Well, we were young and impetuous. We recorded it anyway. I’m happy we did.
My recording gear busted last week. Ughh!
You know what that means, don’t you? It means that the only way I can post new music is by dusting off all the old crud laying around that wasn’t good enough to post the first time.
Here is a recording that I found settled in the dust. It is of an old American song called Shenandoah. I don’t even recall recording it, which can only mean that at the time I thought it stunk. Well, apparently time not only heals all wounds, if you believe that, but it also seems to wash away imperfections. That is not to imply that this recording is perfect. Far from it. But somehow I now find some redeeming qualities to it.
Having said that, I would consider this a learning track. In recording they say there are three things that make a good track; a good performance, a good arrangement and a good recording of the performance. When I listen to this track I hear a lot of “growth potential” in the vocal performance.
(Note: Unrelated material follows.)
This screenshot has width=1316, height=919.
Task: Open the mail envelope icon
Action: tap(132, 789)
For now I’ll refrain from any additional self deprecation on the topic of vocals except to say that listening to ones voice on tape can be about as much fun as gargling bumble bees.
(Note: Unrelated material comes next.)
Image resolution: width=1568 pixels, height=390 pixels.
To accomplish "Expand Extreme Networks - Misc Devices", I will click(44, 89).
I will say that I’m fond of the simple arrangement. Though, I think the melody may need something to break up the monotony, but I’m not sure what.
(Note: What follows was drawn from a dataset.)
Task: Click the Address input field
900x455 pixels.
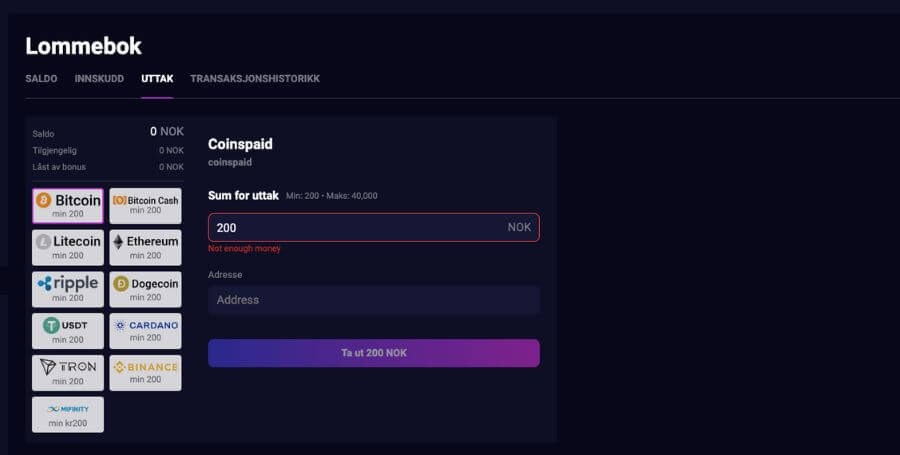Action: tap(374, 300)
The actual recording was a challenge because both the vocal track and the guitar track were recorded at the same time. The downside to this approach is that I don’t have as much control over the tracks as I would like due to the guitar bleeding into the vocal track and vice versa. For example, I like to add a little delay to the vocal track. But if you listen closely to the guitar, milliseconds after a strum you can hear a ghost strum, which is the delay. So, I can’t add delay to the vocal track without adding delay to the guitar because of the bleed. Consequently, the guitar track is not as clean as it could be.
You might say to yourself, ‘why doesn’t he just record the guitar track first and overdub the vocals later’? Well that is sort of like eating one piece of bread with peanut butter on it and then following that up with another slab of bread with jelly. Even though it is all the same ingredients, it is just not as tasty as eating a peanut butter and jelly sandwich. Anyhow, I digress…
With any luck, and some new gear, I may revisit this track again down the road. But for now, it is all I’ve got.
A few weeks back I convinced Unstachio (formerly Mustachio) to swing by and record a few tunes. We had been talking about doing just that for some time but the stars had never quite aligned. We had no real plan other than to just play through some things that we play on Tuesday evenings over at Stone’s.
We did all our recording together, he on bouzouki and myself on guitar. The next day, as I began to play with the tracks, I found that they were super-easy to overdub. It is amazing how playing music with someone else results in a track that is much more musical than anything you can do alone. It is that relationship between musicians that is the real magic dust and it is what transforms notes to music. I feel like we captured some of that here and, at the very least, it was a whole lot of fun.
This track is a combination of two traditional tunes. The first tune is called South Wind and is one we just started playing. The second is a popular jig called Out on the Ocean. I love how the bouzouki (left speaker) just seems to lick around the guitar melody (right speaker). Incidentally, I’ve added this track to the working album title called Two Old Stones (George, did I tell you we’re making an album?)